Problem - The copy you produce must repeat each record exactly and contain no pictures.

Pixel coordinate grounding data:
<<<<

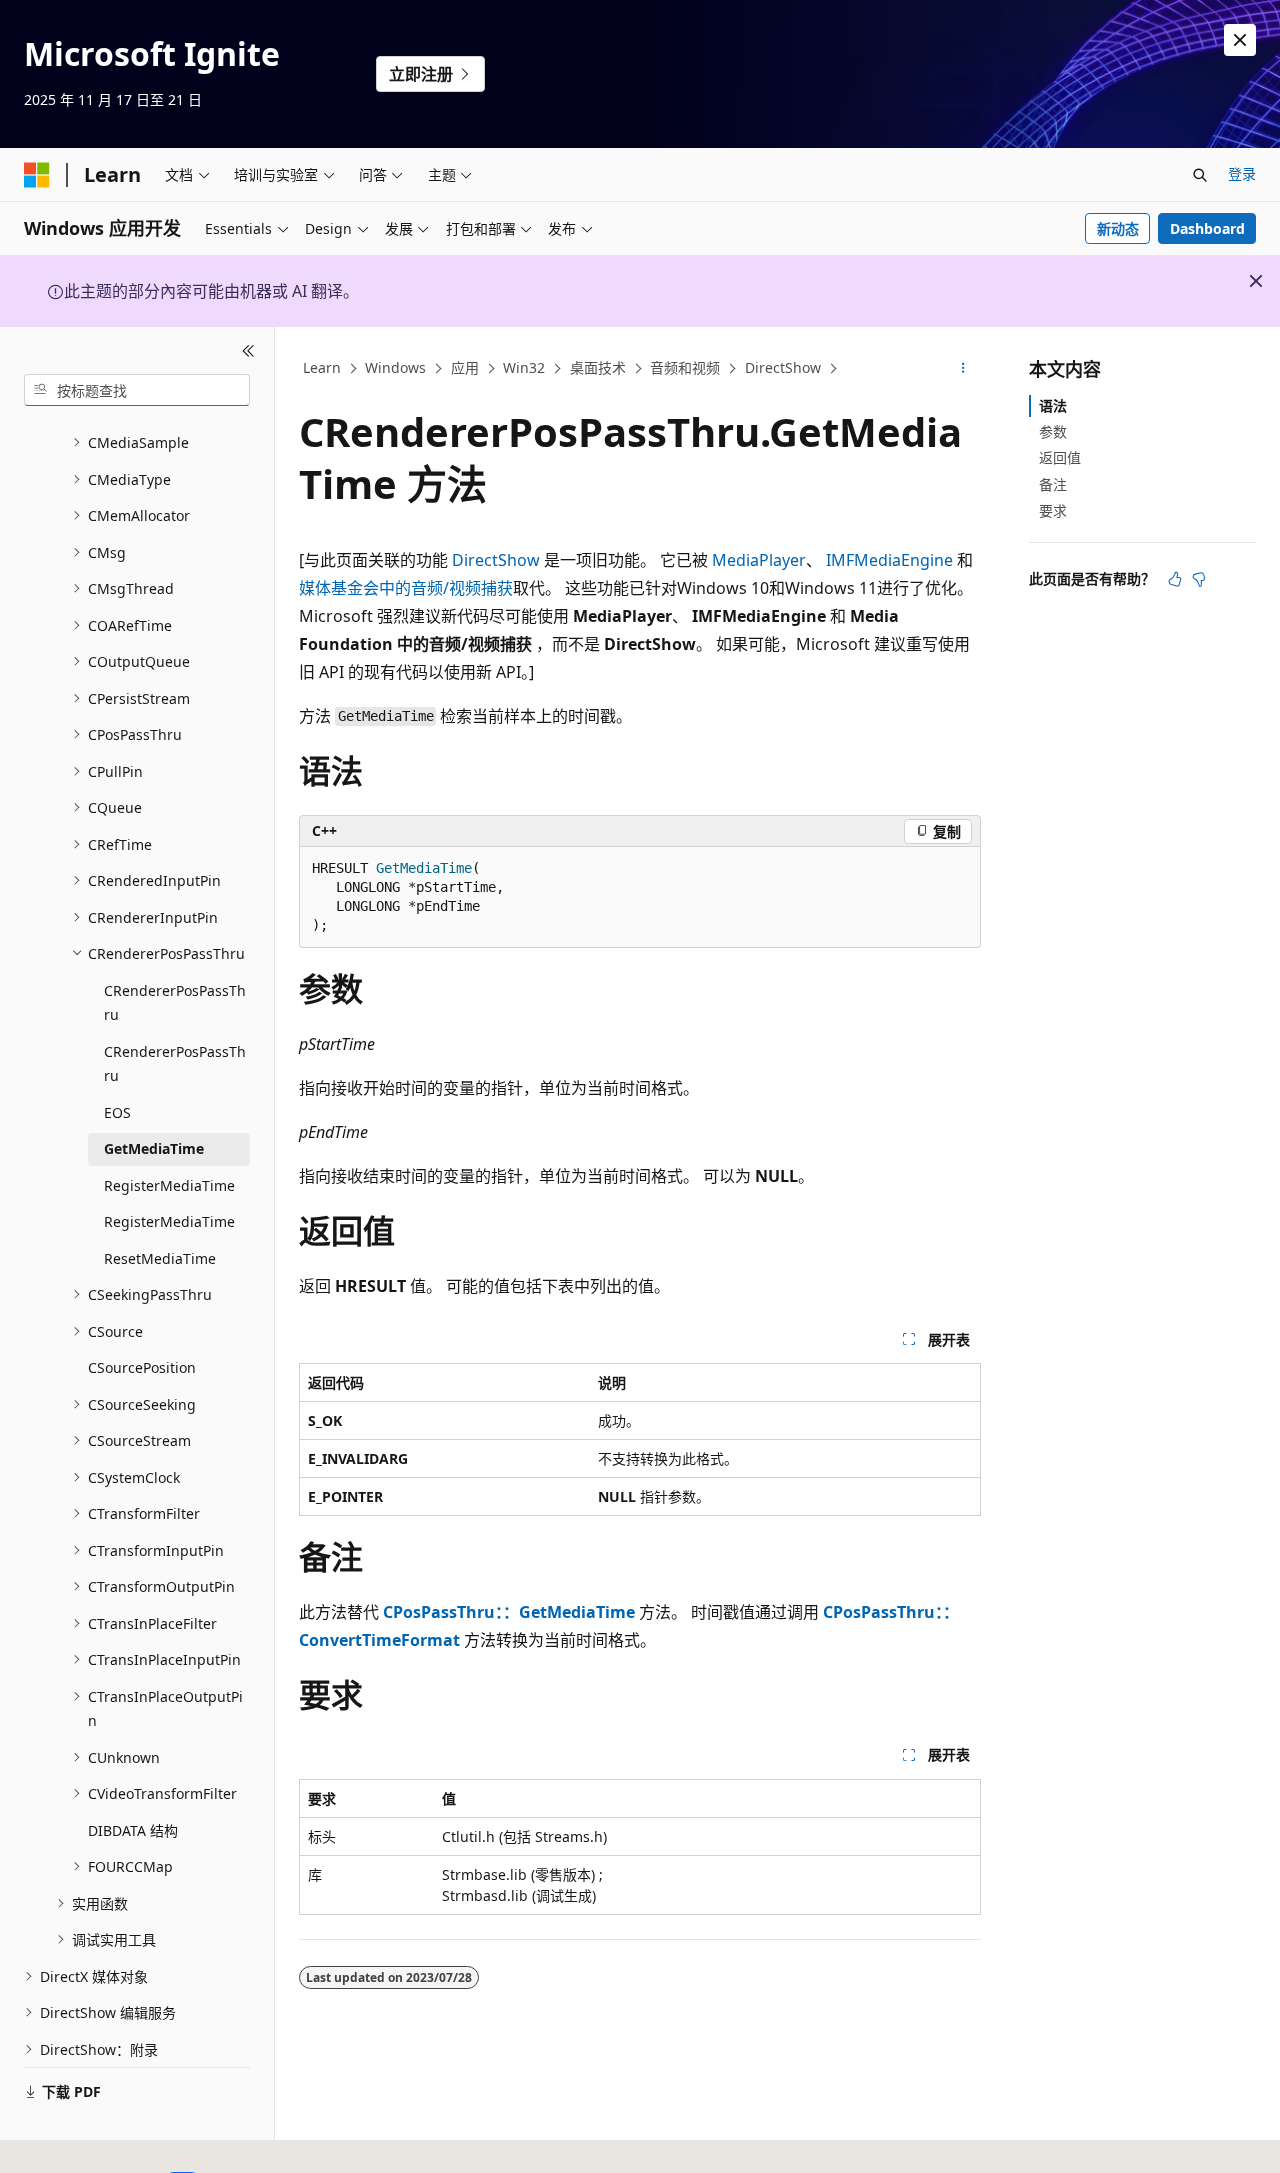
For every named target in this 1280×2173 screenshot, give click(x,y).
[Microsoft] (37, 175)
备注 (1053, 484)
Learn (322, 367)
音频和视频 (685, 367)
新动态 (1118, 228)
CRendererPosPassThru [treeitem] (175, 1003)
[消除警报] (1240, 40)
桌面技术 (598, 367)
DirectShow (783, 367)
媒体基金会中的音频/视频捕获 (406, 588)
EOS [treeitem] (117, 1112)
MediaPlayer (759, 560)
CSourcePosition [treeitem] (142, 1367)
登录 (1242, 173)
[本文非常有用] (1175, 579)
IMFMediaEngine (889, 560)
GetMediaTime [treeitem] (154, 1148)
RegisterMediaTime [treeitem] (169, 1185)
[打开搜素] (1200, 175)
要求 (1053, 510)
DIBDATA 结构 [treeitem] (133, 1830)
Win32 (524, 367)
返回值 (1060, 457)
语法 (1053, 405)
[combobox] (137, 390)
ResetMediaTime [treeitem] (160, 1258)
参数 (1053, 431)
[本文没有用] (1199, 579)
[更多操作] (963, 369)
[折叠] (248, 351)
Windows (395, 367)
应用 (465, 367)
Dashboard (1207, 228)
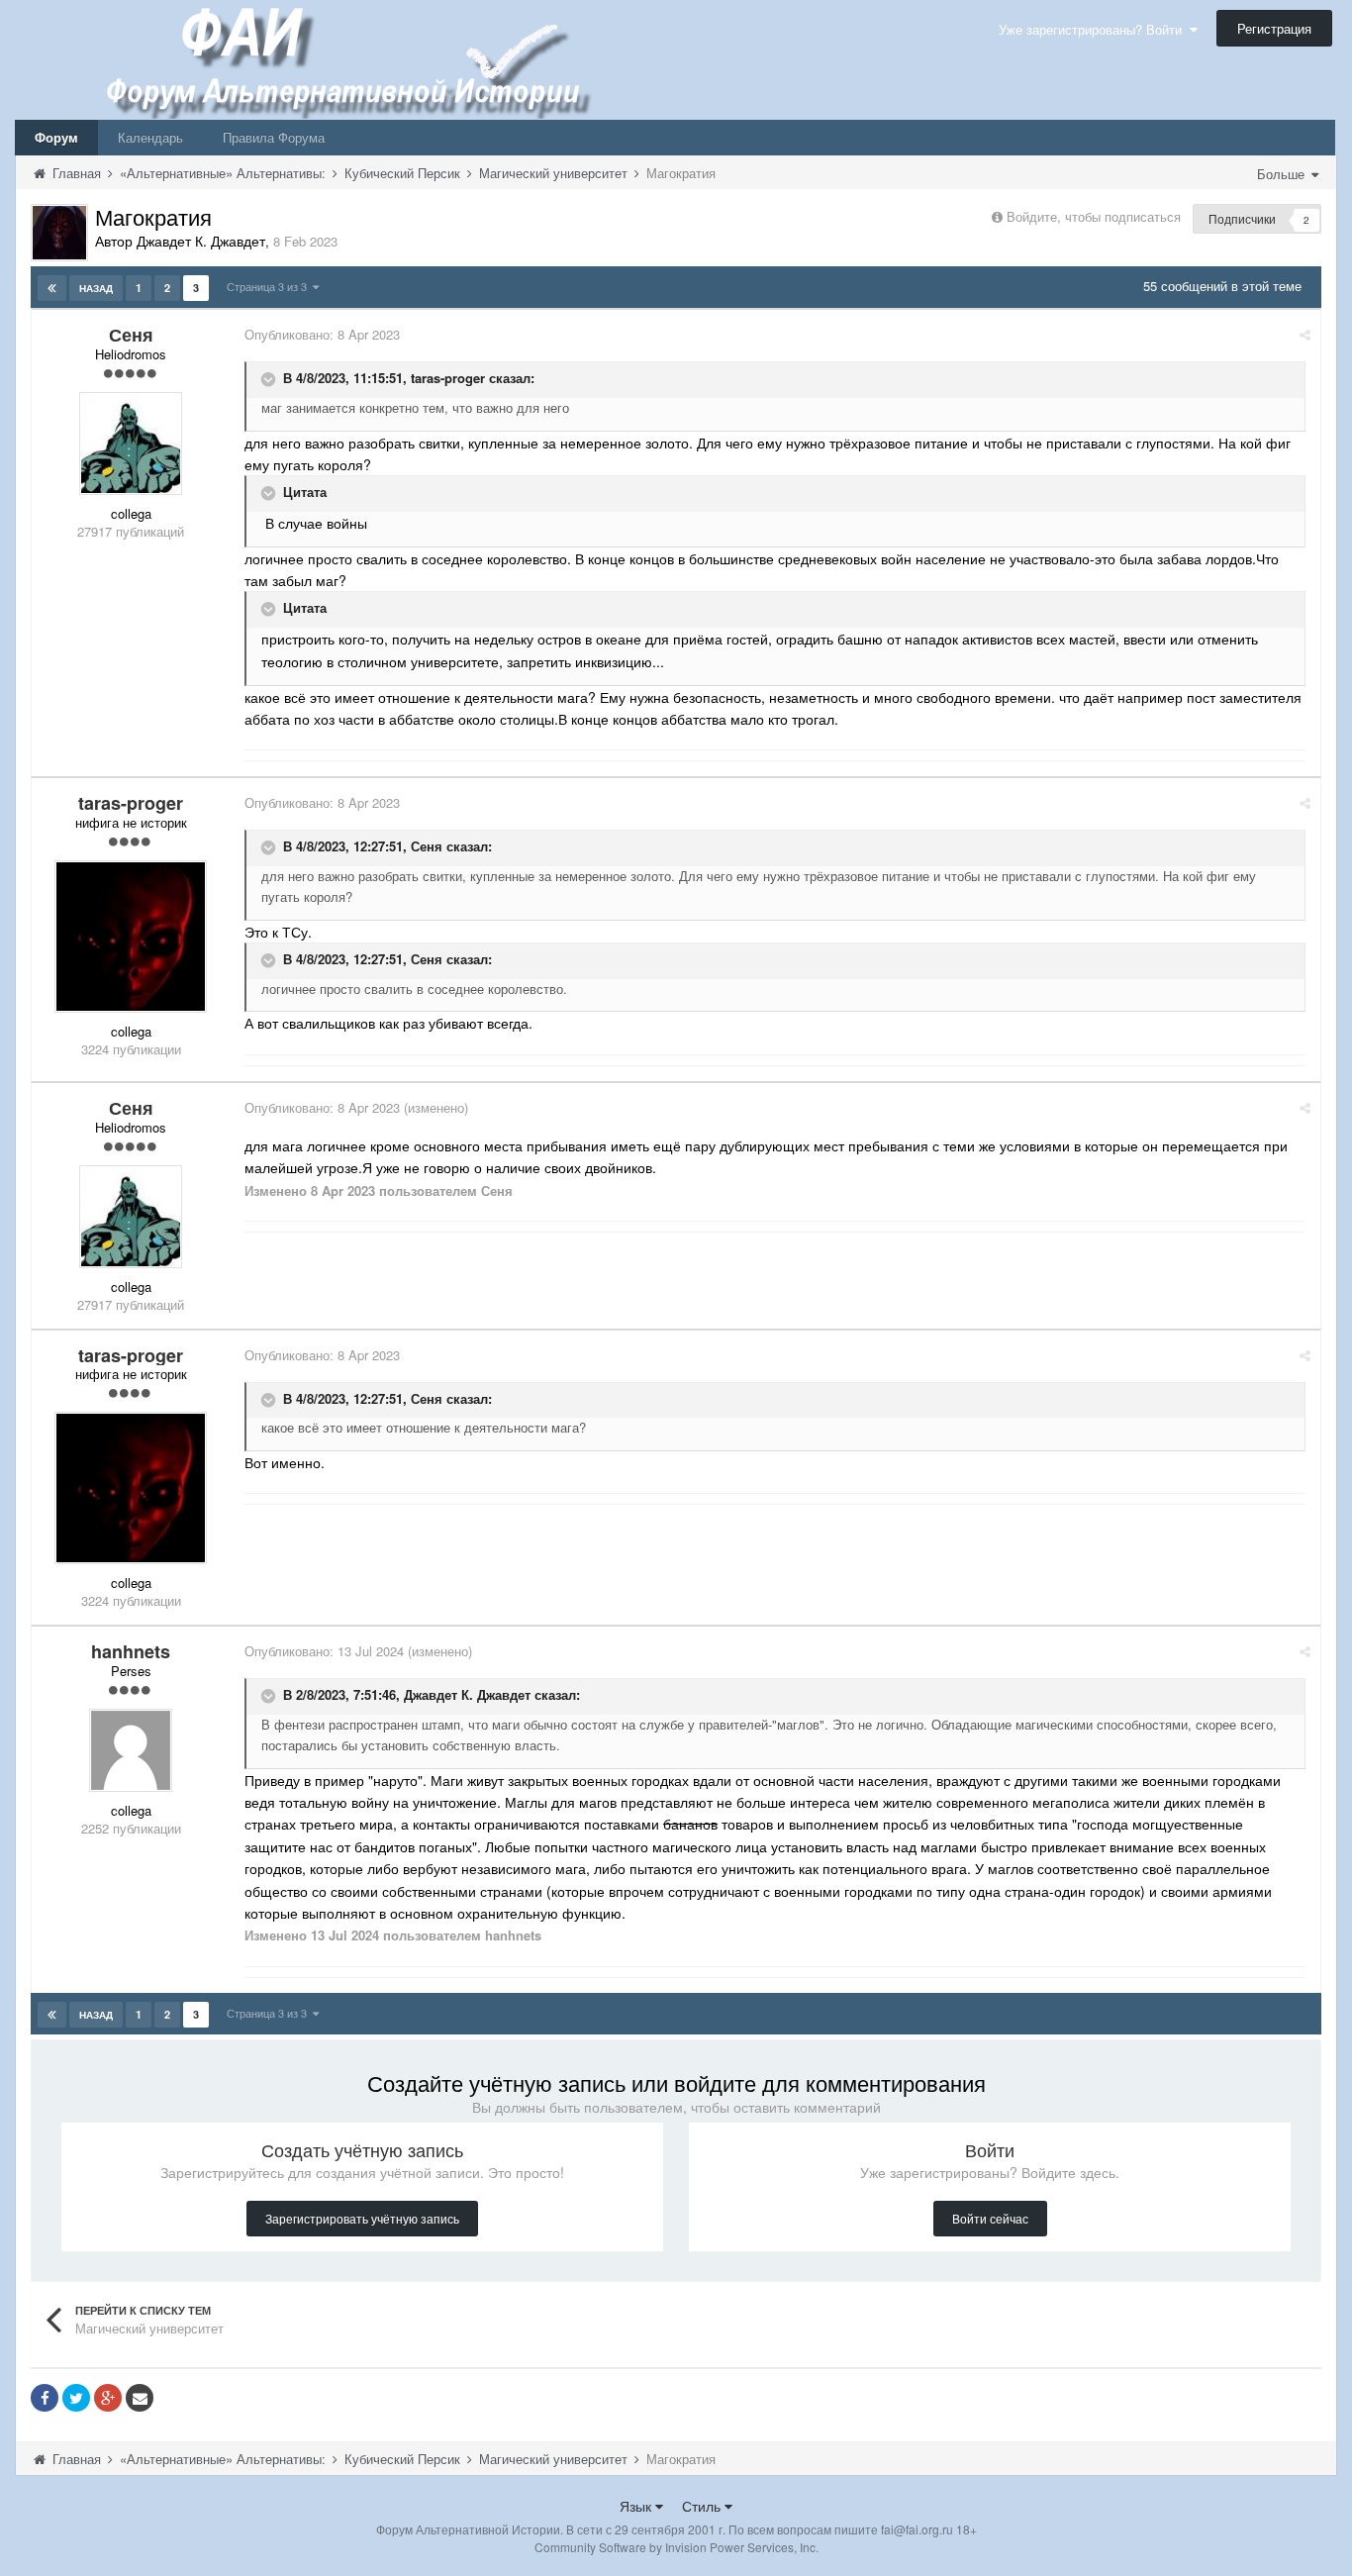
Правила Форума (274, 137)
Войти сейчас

>>>>

Task output -
For every named target in this 1280×2173 screenshot, give click(x,y).
[Microsoft] (37, 175)
备注 (1053, 484)
Learn (322, 367)
音频和视频 (685, 367)
新动态 (1118, 228)
CRendererPosPassThru [treeitem] (175, 1003)
[消除警报] (1240, 40)
桌面技术 (598, 367)
DirectShow (783, 367)
媒体基金会中的音频/视频捕获 (406, 588)
EOS [treeitem] (117, 1112)
MediaPlayer (759, 560)
CSourcePosition [treeitem] (142, 1367)
登录 (1242, 173)
[本文非常有用] (1175, 579)
IMFMediaEngine (889, 560)
GetMediaTime [treeitem] (154, 1148)
RegisterMediaTime [treeitem] (169, 1185)
[打开搜素] (1200, 175)
要求 (1053, 510)
DIBDATA 结构 [treeitem] (133, 1830)
Win32 (524, 367)
返回值 (1060, 457)
语法 (1053, 405)
[combobox] (137, 390)
ResetMediaTime [treeitem] (160, 1258)
参数 (1053, 431)
[本文没有用] (1199, 579)
[更多操作] (963, 369)
[折叠] (248, 351)
Windows (395, 367)
应用 (465, 367)
Dashboard (1207, 228)
Правила Форума (274, 137)
Войти сейчас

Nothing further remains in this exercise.